## Task prompt
Return every line of the items below that contains the word "Select", copying each line in full.

====

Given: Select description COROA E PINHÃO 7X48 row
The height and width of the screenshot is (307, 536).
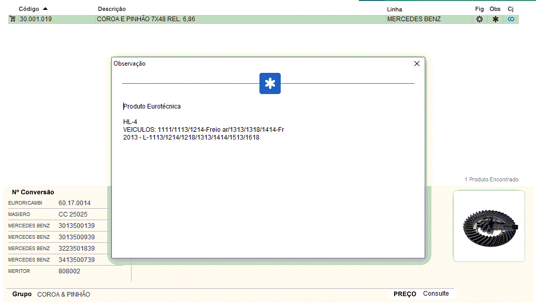Looking at the screenshot, I should pos(146,19).
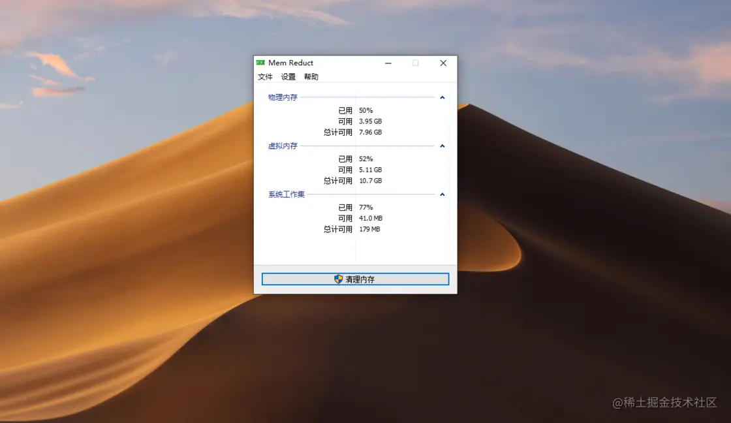This screenshot has width=731, height=423.
Task: Click the physical memory 已用 50% value
Action: pyautogui.click(x=366, y=110)
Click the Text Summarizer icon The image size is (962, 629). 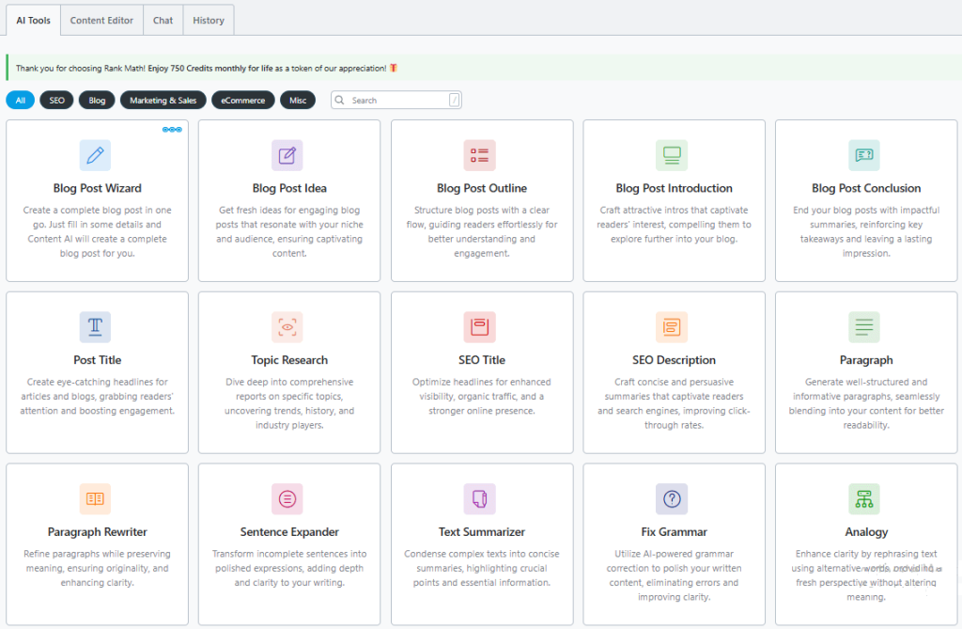[x=479, y=499]
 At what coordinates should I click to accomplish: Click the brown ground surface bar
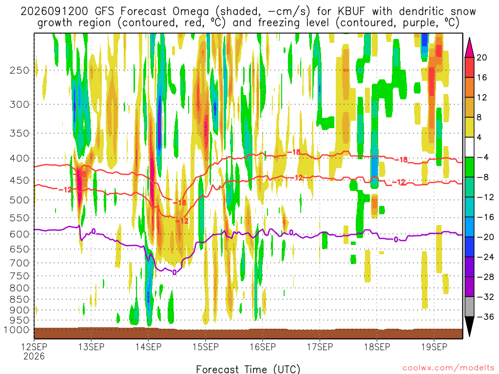click(248, 333)
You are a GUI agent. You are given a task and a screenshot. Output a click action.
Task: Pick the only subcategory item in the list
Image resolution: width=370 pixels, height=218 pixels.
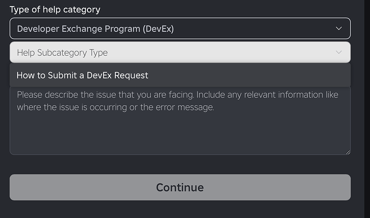83,75
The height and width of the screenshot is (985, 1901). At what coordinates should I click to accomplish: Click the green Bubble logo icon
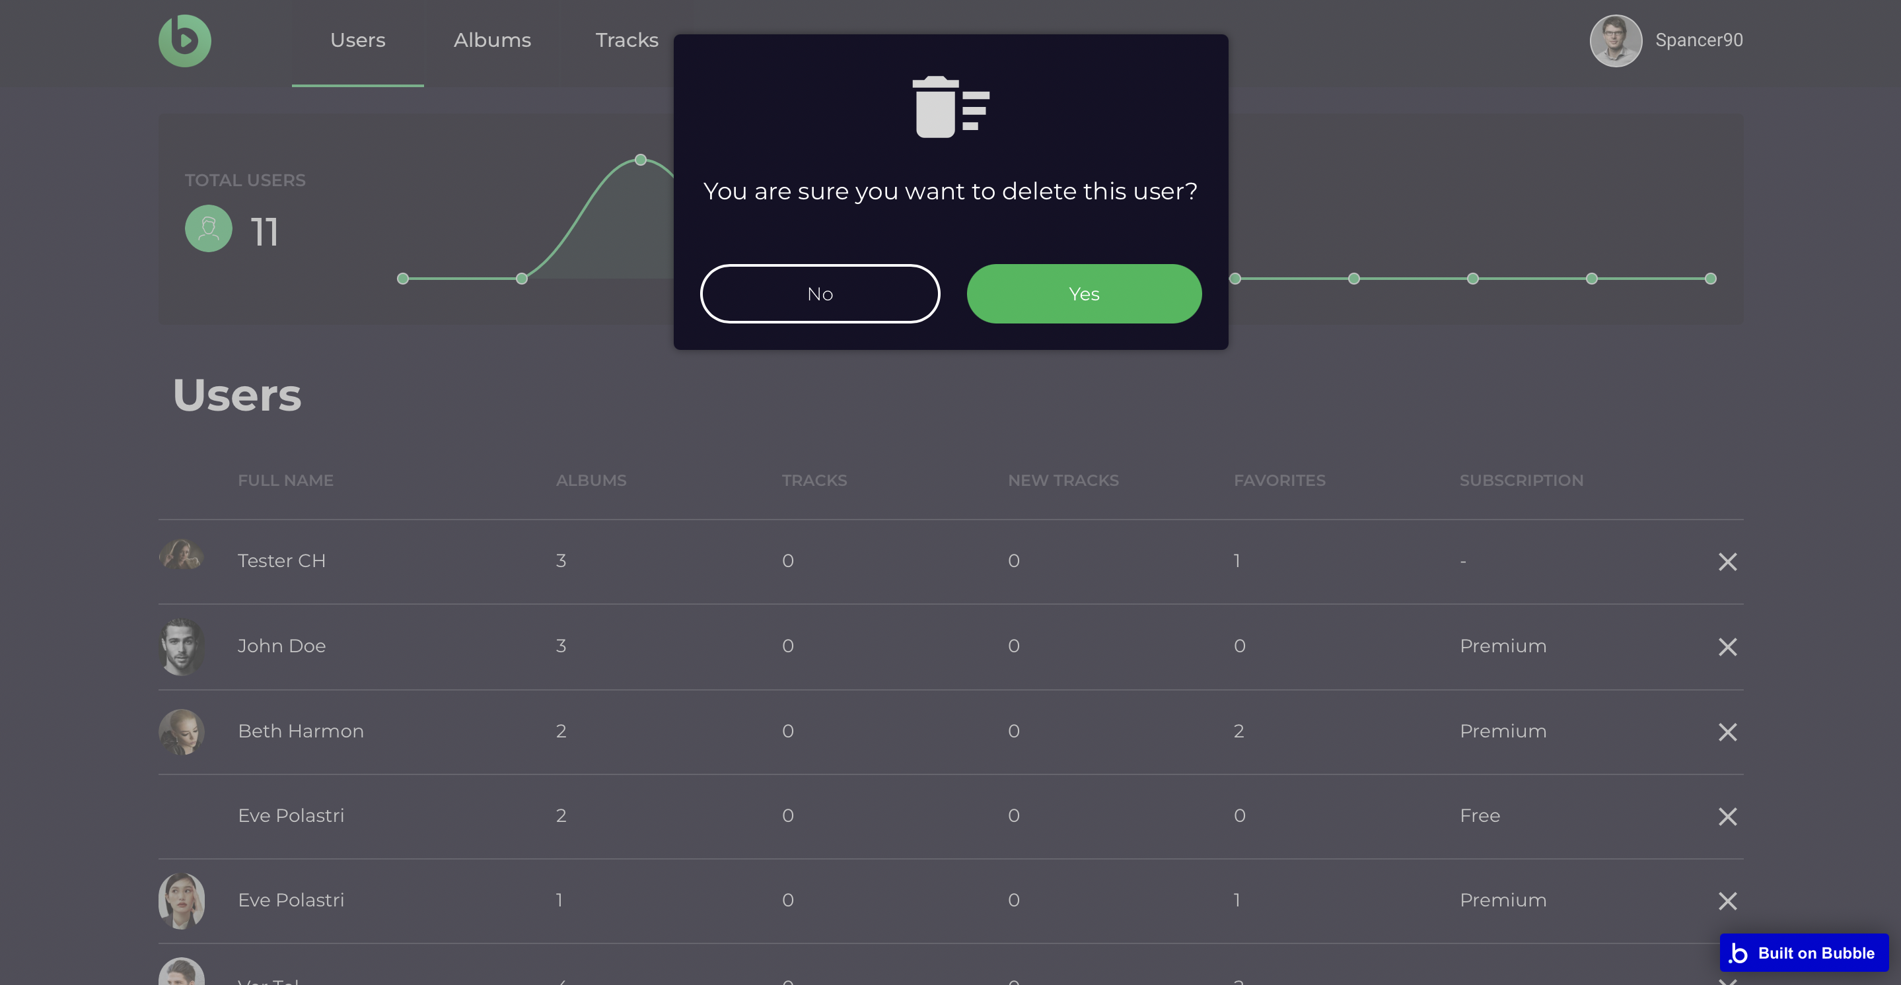(x=184, y=41)

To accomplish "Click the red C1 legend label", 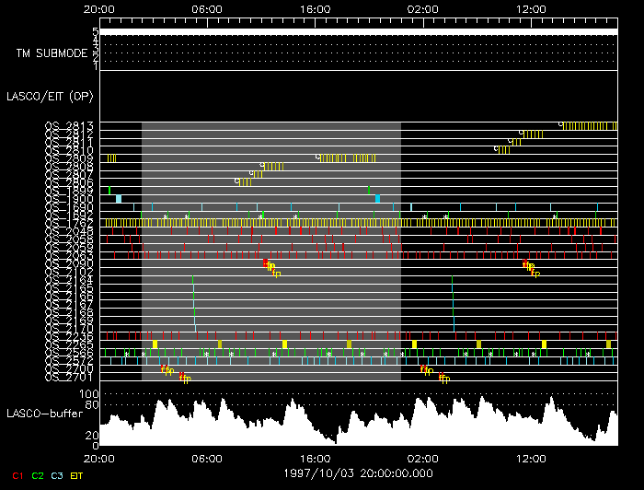I will click(x=17, y=475).
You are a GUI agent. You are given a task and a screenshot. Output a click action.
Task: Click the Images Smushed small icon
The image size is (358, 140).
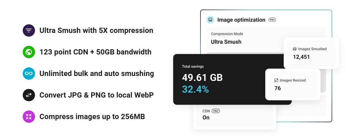click(x=295, y=49)
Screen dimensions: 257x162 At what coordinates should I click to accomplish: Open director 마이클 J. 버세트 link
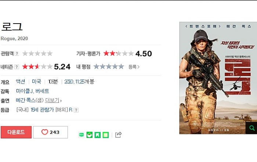click(32, 91)
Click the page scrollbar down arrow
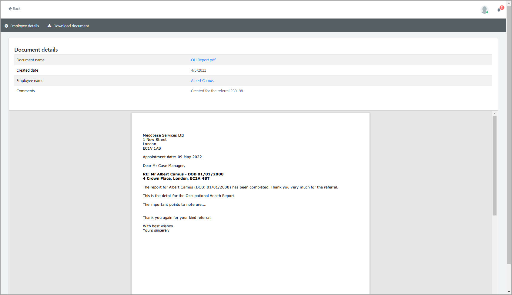512x295 pixels. pos(509,292)
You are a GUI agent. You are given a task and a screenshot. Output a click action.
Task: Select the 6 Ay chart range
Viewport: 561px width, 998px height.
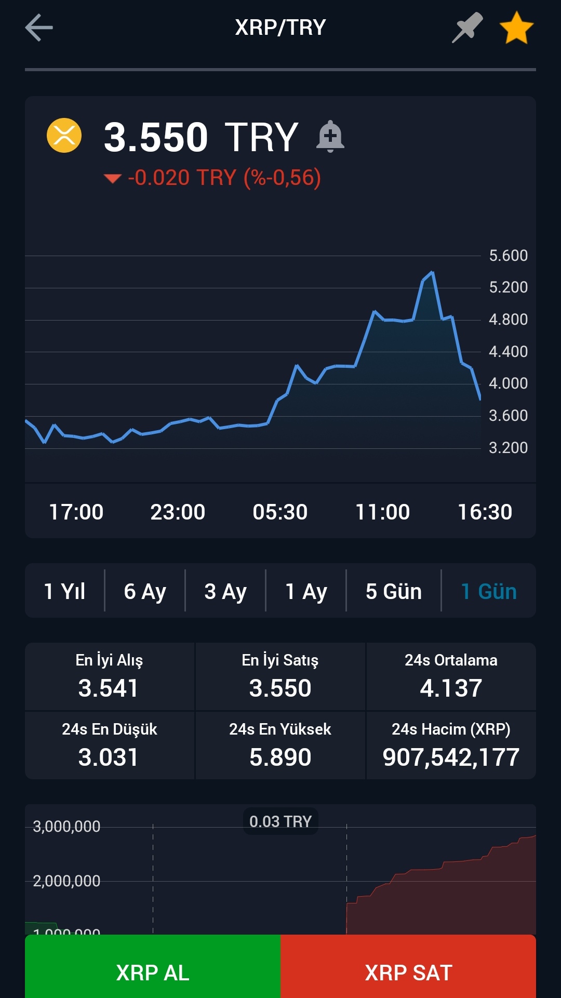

====

## Task output
Given: Select description COROA E PINHÃO 7X48 row
Task: Select the 6 Ay chart range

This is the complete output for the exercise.